* start TEXT PROVIDED *

Welcome to the 919th installment of Comic Book Legends Revealed, a column where we examine three comic book myths, rumors and legends and confirm or debunk them. This is a special “basing characters on real life people” edition of CBLR. In the first legend, we look at a Silver Surfer storyline built around mocking Marvel’s then-new Editor-in-Chief.

This might be a shocking revelation, but very often, people view events in terms of how they affect them personally. I know, I know, it’s a stunning fact, but it is true, whatever personally affects you the most tends to be your takeaway from any given situation. That’s the funny thing, then, about Editors-in-Chief at comic book companies, in that people’s take on who was a good Editor-in-Chief and who was a bad one tends to involve whether one E-i-C or the other gave them assignments.

* end TEXT PROVIDED *

BRIEF: Copy the whole comic book legends column word for word. The rows below the text come from a separate source.

* start GIVEN ENTRIES *

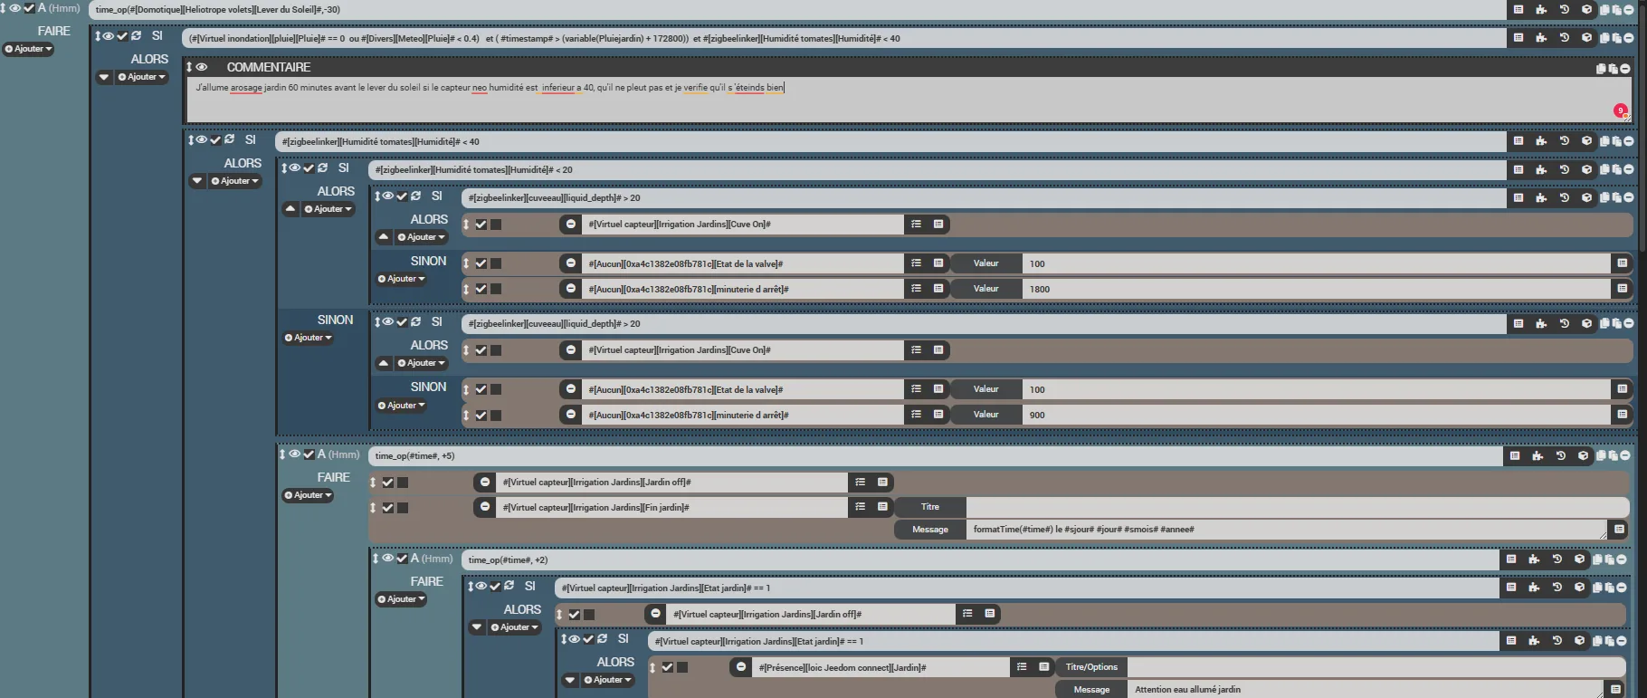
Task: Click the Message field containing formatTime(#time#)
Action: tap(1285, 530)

* end GIVEN ENTRIES *
* start GIVEN ENTRIES *

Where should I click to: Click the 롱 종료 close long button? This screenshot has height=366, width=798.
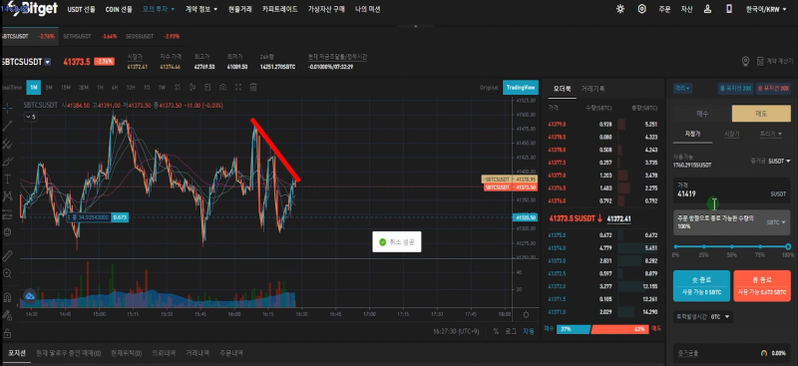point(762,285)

* end GIVEN ENTRIES *

RESULT OF THIS TASK:
Welcome to the 919th installment of Comic Book Legends Revealed, a column where we examine three comic book myths, rumors and legends and confirm or debunk them. This is a special “basing characters on real life people” edition of CBLR. In the first legend, we look at a Silver Surfer storyline built around mocking Marvel’s then-new Editor-in-Chief.

This might be a shocking revelation, but very often, people view events in terms of how they affect them personally. I know, I know, it’s a stunning fact, but it is true, whatever personally affects you the most tends to be your takeaway from any given situation. That’s the funny thing, then, about Editors-in-Chief at comic book companies, in that people’s take on who was a good Editor-in-Chief and who was a bad one tends to involve whether one E-i-C or the other gave them assignments.